══ Exercise inputs

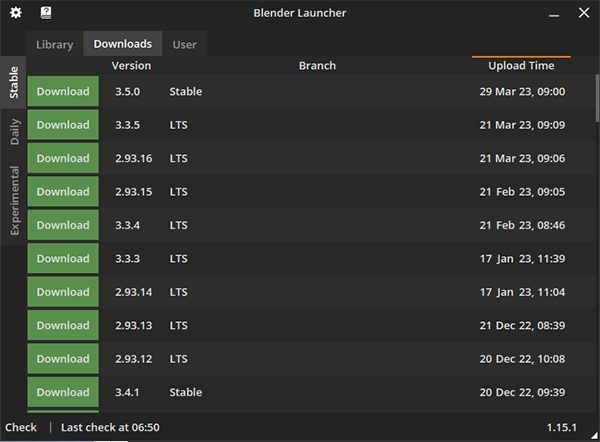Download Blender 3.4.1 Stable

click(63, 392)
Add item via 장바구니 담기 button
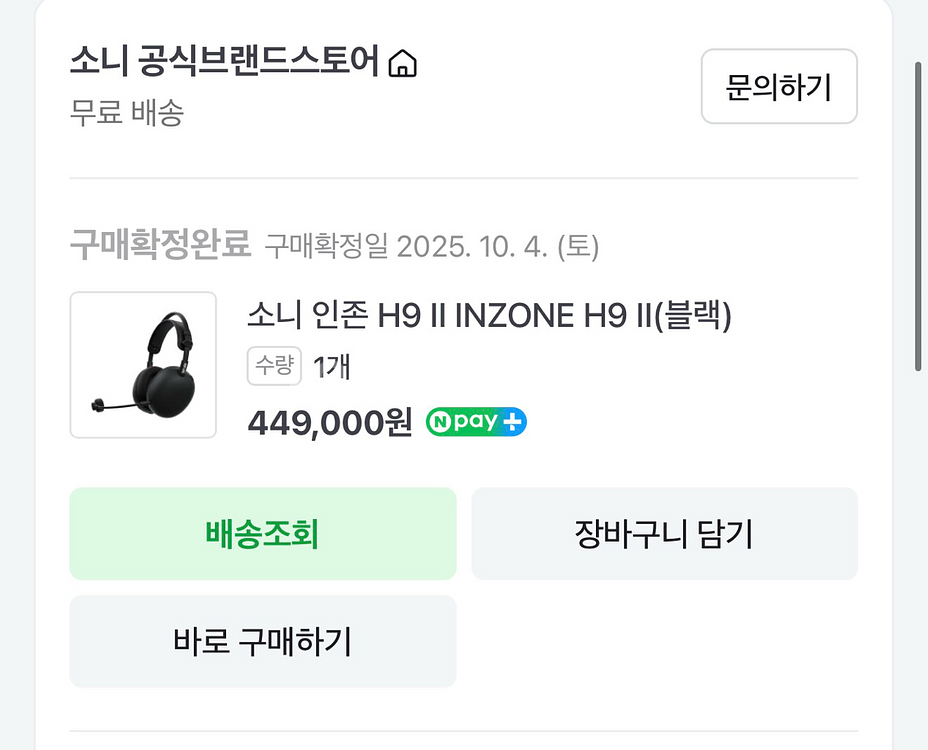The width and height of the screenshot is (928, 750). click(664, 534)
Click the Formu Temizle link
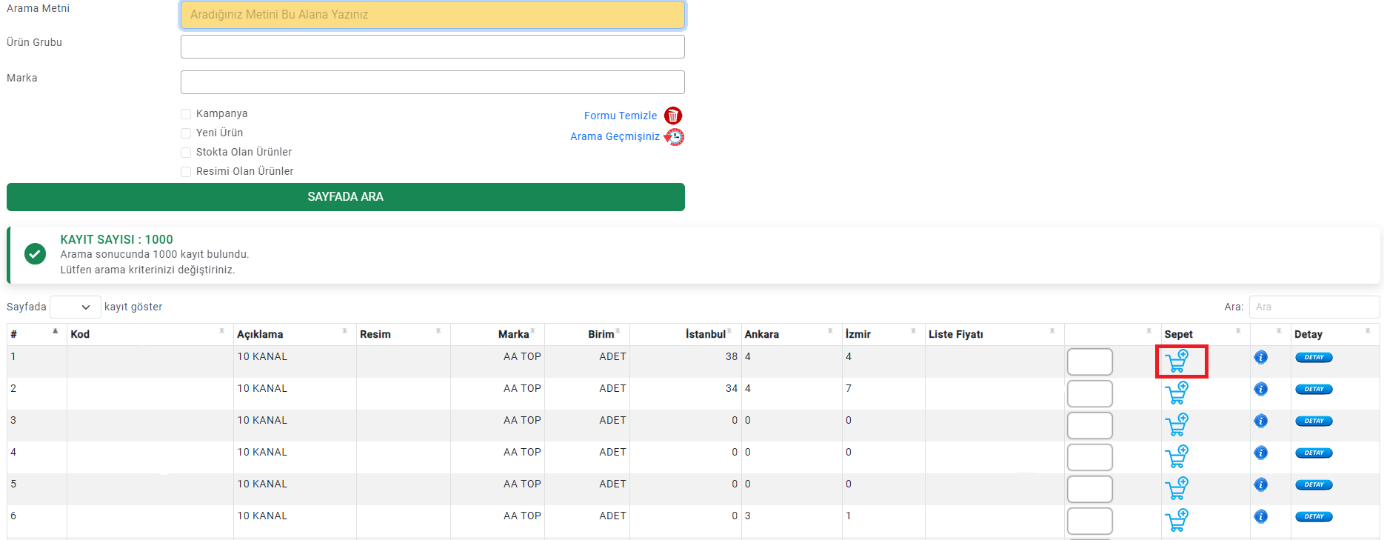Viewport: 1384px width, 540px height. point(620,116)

════

◆ Instructions for the task ◆
None of the pictures belong in the result. Print exactly the lines from the one containing "Add item via 장바구니 담기 button" through the final line of the entries.

◆ Finished task ◆
Add item via 장바구니 담기 button
The width and height of the screenshot is (928, 750). click(664, 534)
Click the Formu Temizle link
Viewport: 1384px width, 540px height. point(620,116)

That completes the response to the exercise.